[Stored data]
——————————
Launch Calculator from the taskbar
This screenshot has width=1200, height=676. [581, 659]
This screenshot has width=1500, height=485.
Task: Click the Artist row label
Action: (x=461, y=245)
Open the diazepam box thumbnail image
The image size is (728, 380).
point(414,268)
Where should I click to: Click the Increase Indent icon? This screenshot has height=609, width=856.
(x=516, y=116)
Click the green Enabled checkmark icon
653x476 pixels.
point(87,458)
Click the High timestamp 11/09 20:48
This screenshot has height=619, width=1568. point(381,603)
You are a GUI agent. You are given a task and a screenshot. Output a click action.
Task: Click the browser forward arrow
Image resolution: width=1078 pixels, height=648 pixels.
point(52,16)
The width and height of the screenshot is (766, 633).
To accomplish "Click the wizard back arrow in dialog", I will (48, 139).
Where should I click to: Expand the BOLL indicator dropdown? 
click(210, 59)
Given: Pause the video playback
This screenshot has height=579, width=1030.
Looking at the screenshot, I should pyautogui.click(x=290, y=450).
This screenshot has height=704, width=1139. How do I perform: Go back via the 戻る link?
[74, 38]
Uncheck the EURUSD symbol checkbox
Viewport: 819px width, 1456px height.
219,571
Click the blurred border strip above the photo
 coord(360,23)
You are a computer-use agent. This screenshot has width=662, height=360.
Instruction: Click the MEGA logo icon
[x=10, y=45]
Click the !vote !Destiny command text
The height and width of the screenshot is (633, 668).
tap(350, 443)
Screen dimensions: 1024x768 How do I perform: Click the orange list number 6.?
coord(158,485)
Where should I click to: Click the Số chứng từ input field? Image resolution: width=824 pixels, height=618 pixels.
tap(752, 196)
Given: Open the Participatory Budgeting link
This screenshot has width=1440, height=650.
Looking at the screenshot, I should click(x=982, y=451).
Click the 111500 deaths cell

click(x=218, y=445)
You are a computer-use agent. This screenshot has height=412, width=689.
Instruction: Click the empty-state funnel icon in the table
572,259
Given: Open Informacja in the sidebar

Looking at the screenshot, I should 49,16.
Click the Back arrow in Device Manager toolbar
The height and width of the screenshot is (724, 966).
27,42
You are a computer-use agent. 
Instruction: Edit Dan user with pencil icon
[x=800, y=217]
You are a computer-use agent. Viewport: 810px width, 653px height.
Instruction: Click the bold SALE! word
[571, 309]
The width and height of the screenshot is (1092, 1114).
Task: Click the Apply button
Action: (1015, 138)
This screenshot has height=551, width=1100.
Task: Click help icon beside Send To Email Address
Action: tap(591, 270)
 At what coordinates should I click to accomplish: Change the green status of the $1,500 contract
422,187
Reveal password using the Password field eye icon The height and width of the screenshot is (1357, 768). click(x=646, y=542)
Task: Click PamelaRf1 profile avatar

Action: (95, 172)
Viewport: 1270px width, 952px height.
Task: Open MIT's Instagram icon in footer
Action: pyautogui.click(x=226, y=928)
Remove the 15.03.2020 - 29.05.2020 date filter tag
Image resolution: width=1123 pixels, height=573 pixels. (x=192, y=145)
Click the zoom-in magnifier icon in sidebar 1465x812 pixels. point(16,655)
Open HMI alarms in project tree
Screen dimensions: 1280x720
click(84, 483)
——————————
Each record should come back exactly as written.

Launch Calculator from the taskbar
This screenshot has width=1200, height=676. [581, 659]
This screenshot has width=1500, height=485.
Task: Click the Artist row label
Action: (x=461, y=245)
Open the diazepam box thumbnail image
The image size is (728, 380).
point(414,268)
Where should I click to: Click the Increase Indent icon? This screenshot has height=609, width=856.
(x=516, y=116)
Click the green Enabled checkmark icon
653x476 pixels.
point(87,458)
Click the High timestamp 11/09 20:48
This screenshot has height=619, width=1568. point(381,603)
You are a GUI agent. You are given a task and a screenshot. Output a click action.
Task: Click the browser forward arrow
Image resolution: width=1078 pixels, height=648 pixels.
point(52,16)
The width and height of the screenshot is (766, 633).
To accomplish "Click the wizard back arrow in dialog", I will (48, 139).
Where should I click to: Expand the BOLL indicator dropdown? 
click(210, 59)
Given: Pause the video playback
This screenshot has height=579, width=1030.
Looking at the screenshot, I should pyautogui.click(x=290, y=450).
This screenshot has height=704, width=1139. How do I perform: Go back via the 戻る link?
[74, 38]
Uncheck the EURUSD symbol checkbox
Viewport: 819px width, 1456px height.
219,571
Click the blurred border strip above the photo
 coord(360,23)
You are a computer-use agent. This screenshot has width=662, height=360.
Instruction: Click the MEGA logo icon
[x=10, y=45]
Click the !vote !Destiny command text
The height and width of the screenshot is (633, 668).
tap(350, 443)
Screen dimensions: 1024x768 How do I perform: Click the orange list number 6.?
coord(158,485)
Where should I click to: Click the Số chứng từ input field? Image resolution: width=824 pixels, height=618 pixels.
tap(752, 196)
Given: Open the Participatory Budgeting link
This screenshot has width=1440, height=650.
Looking at the screenshot, I should click(x=982, y=451).
Click the 111500 deaths cell

click(x=218, y=445)
You are a computer-use agent. This screenshot has height=412, width=689.
Instruction: Click the empty-state funnel icon in the table
572,259
Given: Open Informacja in the sidebar

Looking at the screenshot, I should 49,16.
Click the Back arrow in Device Manager toolbar
The height and width of the screenshot is (724, 966).
27,42
You are a computer-use agent. 
Instruction: Edit Dan user with pencil icon
[x=800, y=217]
You are a computer-use agent. Viewport: 810px width, 653px height.
Instruction: Click the bold SALE! word
[571, 309]
The width and height of the screenshot is (1092, 1114).
Task: Click the Apply button
Action: (1015, 138)
This screenshot has height=551, width=1100.
Task: Click help icon beside Send To Email Address
Action: tap(591, 270)
 At what coordinates should I click to accomplish: Change the green status of the $1,500 contract
422,187
Reveal password using the Password field eye icon The height and width of the screenshot is (1357, 768). click(x=646, y=542)
Task: Click PamelaRf1 profile avatar

Action: (95, 172)
Viewport: 1270px width, 952px height.
Task: Open MIT's Instagram icon in footer
Action: pyautogui.click(x=226, y=928)
Remove the 15.03.2020 - 29.05.2020 date filter tag
Image resolution: width=1123 pixels, height=573 pixels. (x=192, y=145)
Click the zoom-in magnifier icon in sidebar 1465x812 pixels. point(16,655)
Open HMI alarms in project tree
Screen dimensions: 1280x720
click(84, 483)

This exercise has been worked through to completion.